Tunisie : Kamel Maddouri réussirait-il là où ses prédécesseurs ont échoué ?

Le nouveau Premier ministre fait face à un sérieux challenge, qui consiste à adapter les politiques libérales imposées par les engagements de la Tunisie envers ses bailleurs de fonds internationaux… aux exigences vaguement socialisantes du président de la république candidat à sa propre succession.

Imed Bahri

Kamel Maddouri n’a pas encore présenté le programme de son gouvernement devant l’Assemblée des représentants du peuple (ARP), comme cela devrait normalement se faire, mais des premiers conseils ministériels qu’il a présidés jusque-là se dégagent déjà ses priorités et ses urgences.

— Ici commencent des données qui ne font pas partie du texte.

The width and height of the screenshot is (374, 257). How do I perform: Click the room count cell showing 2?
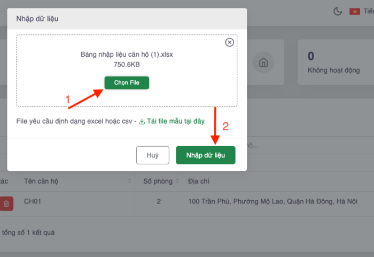point(159,202)
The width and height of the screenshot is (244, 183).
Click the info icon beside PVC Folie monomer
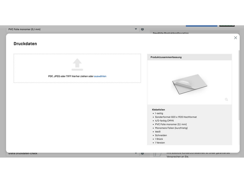click(x=142, y=29)
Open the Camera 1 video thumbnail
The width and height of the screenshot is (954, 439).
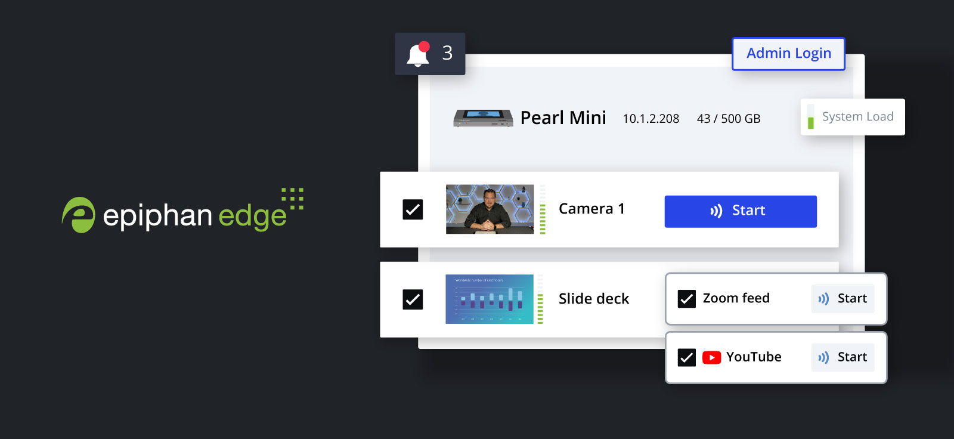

Le nouveau chef du gouvernement a, en effet, insisté sur la nécessité de «renforcer davantage l’efficacité de l’action gouvernementale, notamment en ce qui concerne l’accélération du rythme des réformes et la réalisation des projets», comme le souligne un communiqué publié hier, jeudi 15 août 2024, rendant compte de la réunion du Conseil des ministres, à la Kasbah, qu’il a présidé «au nom du président de la république, Kaïs Saïed», comme le précise le communiqué.

Dans cette formulation, Il y a comme un reproche de manque d’efficacité fait aux précédents gouvernements dans la mise en œuvre des réformes et des projets. Et c’est à ce manque d’efficacité que M. Maddouri espère ou promet ou se donne pour mission de remédier. Reste que beaucoup des membres du cabinet qu’il préside faisaient partie des précédents gouvernements et on ne sait pas s’ils vont eux-mêmes changer pour devenir plus efficaces ou… s’ils vont être changés, c’est-à-dire remplacés par plus compétents qu’eux, ce qui serait plus logique.

Plus de bicéphalité

La formulation du communiqué insiste aussi sur la distribution des rôles au sein du pouvoir exécutif où le président de la république incarne désormais le pouvoir suprême et le Premier ministre est confiné dans un rôle d’exécutant des orientations et des politiques décidées par le chef de l’Etat.

En d’autres termes, il n’y aura plus de place pour un pouvoir bicéphale comme on en a connu avant le 25 juillet 2021 avec son lot de coups bas et de luttes fratricides. Et cela M. Maddouri l’a bien compris et tient à le faire savoir pour parer à tout malencontreux malentendu à ce sujet.

Désormais, le chef de l’Etat n’est responsable que des choix et des orientations (il dit ce qui doit être), et c’est au Premier ministre d’assumer la lourde tâche de les réaliser (il doit trouver la méthode, le tempo et les moyens avec, en sus, une obligation de résultats).

Le nouveau Premier ministre, qui a un profil de commis de l’Etat presque apolitique, si tant est qu’un chef de gouvernement puisse être apolitique, a également souligné que parmi les priorités de l’équipe gouvernementale qu’il dirige figurent «la stimulation de l’investissement, la création d’emplois et le renforcement des politiques et programmes visant à consacrer le rôle social de l’État», et ce «conformément aux orientations et aux choix définis par le président de la république», insiste le communiqué.

Quadrature du cercle

Là aussi, M. Maddouri délimite les priorités qu’il donne au travail de son cabinet : relancer l’investissement qui stagne dangereusement depuis 2011, parce qu’il est le principal levier de relance de la croissance et de l’emploi, lesquels sont censées être les principales préoccupations de tout Premier ministre qui se respecte et les principaux indicateurs de performance sur lesquels son bilan sera jugé au terme de sa mission.

Maddouri délimite aussi son champ d’action : il se donne pour mission de mettre en œuvre les «orientations et choix définis par le président de la république», et, parmi ces choix, «le renforcement des politiques et programmes visant à consacrer le rôle social de l’État». Et c’est là où sa tâche se complique et où il doit faire preuve de flexibilité et d’inventivité pour réussir là où tous ses successeurs ont échoué, à savoir adapter les politiques libérales imposées par les engagements internationaux de la Tunisie envers ses bailleurs de fonds aux exigences vaguement socialisantes du président de la république.